- **What to produce**
Search term "Choose": please show all lines in the listing that contain it.

- **Material for this task**
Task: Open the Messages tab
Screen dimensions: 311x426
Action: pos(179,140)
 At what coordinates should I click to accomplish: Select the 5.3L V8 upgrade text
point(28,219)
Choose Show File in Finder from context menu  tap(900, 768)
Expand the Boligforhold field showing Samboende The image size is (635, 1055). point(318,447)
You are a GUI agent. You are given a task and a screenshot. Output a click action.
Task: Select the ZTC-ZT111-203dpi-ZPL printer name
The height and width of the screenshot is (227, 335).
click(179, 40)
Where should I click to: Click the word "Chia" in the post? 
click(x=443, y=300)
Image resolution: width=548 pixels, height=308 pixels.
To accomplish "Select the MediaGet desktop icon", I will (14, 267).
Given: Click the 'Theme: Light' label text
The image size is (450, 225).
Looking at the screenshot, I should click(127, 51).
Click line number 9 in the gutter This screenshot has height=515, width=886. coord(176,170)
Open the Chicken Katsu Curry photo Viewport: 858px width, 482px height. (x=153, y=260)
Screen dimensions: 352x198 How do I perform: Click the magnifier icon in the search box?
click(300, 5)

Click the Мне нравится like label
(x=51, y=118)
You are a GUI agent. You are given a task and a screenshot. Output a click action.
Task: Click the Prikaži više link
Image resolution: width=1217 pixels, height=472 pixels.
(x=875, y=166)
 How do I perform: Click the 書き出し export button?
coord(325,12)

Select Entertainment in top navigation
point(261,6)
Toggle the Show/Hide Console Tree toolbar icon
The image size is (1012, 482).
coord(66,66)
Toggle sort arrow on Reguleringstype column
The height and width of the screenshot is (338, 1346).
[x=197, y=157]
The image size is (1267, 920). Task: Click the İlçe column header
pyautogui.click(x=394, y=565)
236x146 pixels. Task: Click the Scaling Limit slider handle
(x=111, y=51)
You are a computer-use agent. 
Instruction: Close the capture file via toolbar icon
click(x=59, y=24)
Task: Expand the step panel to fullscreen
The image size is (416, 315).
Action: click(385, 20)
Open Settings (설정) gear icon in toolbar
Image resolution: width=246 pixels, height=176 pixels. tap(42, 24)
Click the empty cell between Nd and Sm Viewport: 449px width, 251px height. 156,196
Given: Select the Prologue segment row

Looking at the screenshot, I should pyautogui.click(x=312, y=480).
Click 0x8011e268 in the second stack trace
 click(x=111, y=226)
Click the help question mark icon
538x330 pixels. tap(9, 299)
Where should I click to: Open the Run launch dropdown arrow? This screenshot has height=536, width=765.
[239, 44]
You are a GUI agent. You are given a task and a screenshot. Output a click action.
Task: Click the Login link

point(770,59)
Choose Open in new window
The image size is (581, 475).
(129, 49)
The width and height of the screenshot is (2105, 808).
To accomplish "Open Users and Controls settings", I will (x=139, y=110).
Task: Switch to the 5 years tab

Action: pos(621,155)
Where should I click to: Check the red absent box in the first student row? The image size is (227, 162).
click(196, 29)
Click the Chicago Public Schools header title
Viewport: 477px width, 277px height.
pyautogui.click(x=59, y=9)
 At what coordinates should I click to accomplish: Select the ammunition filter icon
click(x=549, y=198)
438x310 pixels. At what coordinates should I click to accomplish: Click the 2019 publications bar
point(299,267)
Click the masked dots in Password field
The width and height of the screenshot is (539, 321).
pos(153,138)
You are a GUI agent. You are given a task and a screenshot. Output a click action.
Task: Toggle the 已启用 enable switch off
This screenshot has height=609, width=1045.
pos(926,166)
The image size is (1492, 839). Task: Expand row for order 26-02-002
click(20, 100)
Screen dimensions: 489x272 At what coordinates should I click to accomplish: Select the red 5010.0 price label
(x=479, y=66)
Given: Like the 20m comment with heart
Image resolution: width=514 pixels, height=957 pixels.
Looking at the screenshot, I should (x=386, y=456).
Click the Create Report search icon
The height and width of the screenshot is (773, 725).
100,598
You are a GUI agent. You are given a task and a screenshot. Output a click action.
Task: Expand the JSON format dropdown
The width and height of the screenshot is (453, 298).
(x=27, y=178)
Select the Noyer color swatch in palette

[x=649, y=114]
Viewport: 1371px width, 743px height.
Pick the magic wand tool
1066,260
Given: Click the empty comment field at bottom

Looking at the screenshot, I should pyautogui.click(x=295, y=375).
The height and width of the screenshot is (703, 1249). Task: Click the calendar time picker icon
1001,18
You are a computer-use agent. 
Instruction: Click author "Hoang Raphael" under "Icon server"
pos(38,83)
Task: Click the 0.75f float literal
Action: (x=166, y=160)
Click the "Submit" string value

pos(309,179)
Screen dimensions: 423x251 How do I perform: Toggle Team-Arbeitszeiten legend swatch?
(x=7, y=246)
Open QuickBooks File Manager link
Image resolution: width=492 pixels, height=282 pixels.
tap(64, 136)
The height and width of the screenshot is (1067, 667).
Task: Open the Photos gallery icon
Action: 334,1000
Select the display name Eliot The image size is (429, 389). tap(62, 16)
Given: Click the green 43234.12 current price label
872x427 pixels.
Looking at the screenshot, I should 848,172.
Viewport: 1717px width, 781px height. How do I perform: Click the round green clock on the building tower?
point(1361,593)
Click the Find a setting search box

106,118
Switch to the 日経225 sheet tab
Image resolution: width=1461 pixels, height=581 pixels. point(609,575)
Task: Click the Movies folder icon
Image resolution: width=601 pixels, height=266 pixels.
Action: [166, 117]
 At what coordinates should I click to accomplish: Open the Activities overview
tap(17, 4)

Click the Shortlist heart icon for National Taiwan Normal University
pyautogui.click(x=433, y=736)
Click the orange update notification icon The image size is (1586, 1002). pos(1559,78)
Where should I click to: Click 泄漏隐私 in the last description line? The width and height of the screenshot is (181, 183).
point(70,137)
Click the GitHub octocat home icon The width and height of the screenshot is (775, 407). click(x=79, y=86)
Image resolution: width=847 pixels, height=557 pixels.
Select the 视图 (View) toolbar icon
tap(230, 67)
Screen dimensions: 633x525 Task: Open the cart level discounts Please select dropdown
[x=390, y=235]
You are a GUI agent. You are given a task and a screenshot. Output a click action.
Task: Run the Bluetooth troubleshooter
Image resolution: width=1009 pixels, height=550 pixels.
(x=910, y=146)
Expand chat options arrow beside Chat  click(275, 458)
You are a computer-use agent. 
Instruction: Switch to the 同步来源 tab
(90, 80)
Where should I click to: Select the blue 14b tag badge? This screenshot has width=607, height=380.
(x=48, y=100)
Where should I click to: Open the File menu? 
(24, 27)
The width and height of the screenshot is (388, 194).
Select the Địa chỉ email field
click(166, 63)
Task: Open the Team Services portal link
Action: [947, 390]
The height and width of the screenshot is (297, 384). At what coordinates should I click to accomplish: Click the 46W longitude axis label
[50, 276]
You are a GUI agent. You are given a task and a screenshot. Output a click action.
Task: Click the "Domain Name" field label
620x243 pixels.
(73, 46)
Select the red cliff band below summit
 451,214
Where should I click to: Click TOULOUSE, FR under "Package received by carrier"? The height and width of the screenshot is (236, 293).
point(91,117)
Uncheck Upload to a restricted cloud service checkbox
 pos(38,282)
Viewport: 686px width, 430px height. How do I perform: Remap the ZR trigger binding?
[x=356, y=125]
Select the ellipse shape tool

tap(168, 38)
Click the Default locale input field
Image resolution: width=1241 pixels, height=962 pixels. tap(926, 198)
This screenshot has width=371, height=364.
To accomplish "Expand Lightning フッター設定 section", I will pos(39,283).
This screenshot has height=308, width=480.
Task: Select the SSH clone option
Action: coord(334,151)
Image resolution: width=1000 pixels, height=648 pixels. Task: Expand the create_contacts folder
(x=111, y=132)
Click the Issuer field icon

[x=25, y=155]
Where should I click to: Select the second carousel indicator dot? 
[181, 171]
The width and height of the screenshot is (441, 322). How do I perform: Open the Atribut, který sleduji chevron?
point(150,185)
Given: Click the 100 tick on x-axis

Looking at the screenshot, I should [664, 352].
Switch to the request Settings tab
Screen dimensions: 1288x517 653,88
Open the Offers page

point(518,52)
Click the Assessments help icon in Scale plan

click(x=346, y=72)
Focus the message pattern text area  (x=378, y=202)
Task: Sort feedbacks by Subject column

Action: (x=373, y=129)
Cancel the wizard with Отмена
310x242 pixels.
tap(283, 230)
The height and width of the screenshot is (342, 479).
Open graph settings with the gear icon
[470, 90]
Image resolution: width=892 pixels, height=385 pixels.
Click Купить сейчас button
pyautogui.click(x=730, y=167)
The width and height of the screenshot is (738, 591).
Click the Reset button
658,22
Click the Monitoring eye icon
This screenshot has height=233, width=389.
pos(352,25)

- **Output of the exercise**
Choose Show File in Finder from context menu  tap(900, 768)
Choose Open in new window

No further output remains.